COBRA rights for a Covered Spouse and Dependent Children: • If you are covered under the plan as a spouse or a dependent child of a covered employee, your will become eligible for COBRA coverage if you lose coverage under the plan as a result of any of the following events
o The covered employee dies
o The covered employee's hours of employment are reduced
o The covered employee's employment ends for any reason other than his or her gross misconduct
o Divorce of the covered employee and spouse
o For a dependent child: the dependent child loses dependent child status under the plan
• If you are a covered spouse or dependent child, the period of COBRA coverage will generally last up to a total of 18 months in the case of a termination of employment of reduction in hours.
• If you are a covered spouse or dependent child, the period of COBRA coverage will generally last up to a total of 36 months in the case of divorce, loss of dependent child status, or death of the employee.
Medical/Dental/Vision/Rx Frequently Asked Questions
- Are our premiums taken out before or after taxes?
Our plan is a pre-tax plan so the premiums are taken out before taxes.
- How long do I have to decide if I want to enroll in the plan?
You have 30 days from the day of hire to enroll in the plan. After the 30 day period has expired, you will not be allowed to enroll until open enrollment or until you experience a qualified change in family status.
- Can I cancel my coverage at any time?
You can only cancel your coverage during open enrollment or for a qualified change in family status.
- Why can I not make changes outside of open enrollment unless I have a qualified change in family status?
Because our plan is pre-tax, the IRS has rules concerning enrollment and changes made to the plan during a plan year.
- What is a qualified change in family status?
A qualified change in family status is a life changing event which allows a window in which to change your benefits during a plan year.
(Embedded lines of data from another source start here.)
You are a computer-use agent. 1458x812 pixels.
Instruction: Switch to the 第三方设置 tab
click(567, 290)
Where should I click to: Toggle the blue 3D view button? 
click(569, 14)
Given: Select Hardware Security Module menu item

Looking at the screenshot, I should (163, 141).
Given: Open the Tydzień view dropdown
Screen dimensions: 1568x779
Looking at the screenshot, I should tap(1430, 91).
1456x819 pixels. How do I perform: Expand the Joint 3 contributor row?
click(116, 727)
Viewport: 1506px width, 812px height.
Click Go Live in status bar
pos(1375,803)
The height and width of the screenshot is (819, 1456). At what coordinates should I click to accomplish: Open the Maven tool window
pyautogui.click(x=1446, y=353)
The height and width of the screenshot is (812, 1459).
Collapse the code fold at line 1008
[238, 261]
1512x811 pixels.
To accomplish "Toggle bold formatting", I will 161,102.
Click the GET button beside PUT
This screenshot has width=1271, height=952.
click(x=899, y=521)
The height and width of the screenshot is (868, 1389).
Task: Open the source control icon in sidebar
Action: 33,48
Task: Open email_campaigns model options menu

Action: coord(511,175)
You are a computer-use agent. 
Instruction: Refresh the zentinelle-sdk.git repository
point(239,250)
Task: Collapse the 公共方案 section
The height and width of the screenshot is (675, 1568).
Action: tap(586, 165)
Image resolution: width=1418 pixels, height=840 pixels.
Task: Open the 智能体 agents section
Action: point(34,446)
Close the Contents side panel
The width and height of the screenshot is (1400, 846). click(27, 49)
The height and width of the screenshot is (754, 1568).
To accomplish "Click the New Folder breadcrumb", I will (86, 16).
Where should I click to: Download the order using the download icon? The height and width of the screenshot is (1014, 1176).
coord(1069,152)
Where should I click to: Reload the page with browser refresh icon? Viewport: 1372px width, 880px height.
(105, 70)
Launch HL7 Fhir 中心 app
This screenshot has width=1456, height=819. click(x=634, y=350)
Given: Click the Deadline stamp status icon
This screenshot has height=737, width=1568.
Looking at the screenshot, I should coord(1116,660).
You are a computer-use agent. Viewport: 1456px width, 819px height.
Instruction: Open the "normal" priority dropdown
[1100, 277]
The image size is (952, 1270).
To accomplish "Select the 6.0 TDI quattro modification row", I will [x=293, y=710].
Examples include but are not limited to: marriage, divorce, birth of a child, adoption, and death of a dependent.
- I have had a change in family status. How long do I have to make changes to my plan?
You have 30 days from the date of the status change to make changes to your plan. After the 30 day window expires, you will not be allowed to make changes until the next open enrollment period, or in the event you should experience another qualified status change during the plan year.
- Whom do I notify when I have a change in family status?
Contact Human Resources as soon as possible to make any changes needed to your plan.
- What is a Point of Sale prescription program?
With this program, you are required to pay for your prescriptions when they are filled at the pharmacy. You will then send in a request for reimbursement to BCBS. The amount of reimbursement depends on the type of drug filled and the portion of the deductible you have already met.
- If I need to be reimbursed for prescription drugs where would I find the forms?
You can apply for reimbursement directly on the BCBS website or you can complete and mail a Prescription Claim Form to BCBS.
- How do I know if my doctor is in the preferred provider network?
You may search for in-network doctors on the BCSB website in the Find A Doctor link.
- What happens to my coverage if I leave Samford?
You will be offered COBRA which will allow you to continue coverage for a period of 18 months. The full cost of the premium will be borne by the employee.
- What happens to my child's coverage when he/she is no longer an eligible dependent?
The child will be offered COBRA which will allow you to continue coverage for a period of 36 months. The full cost of the premium will be borne by the dependent.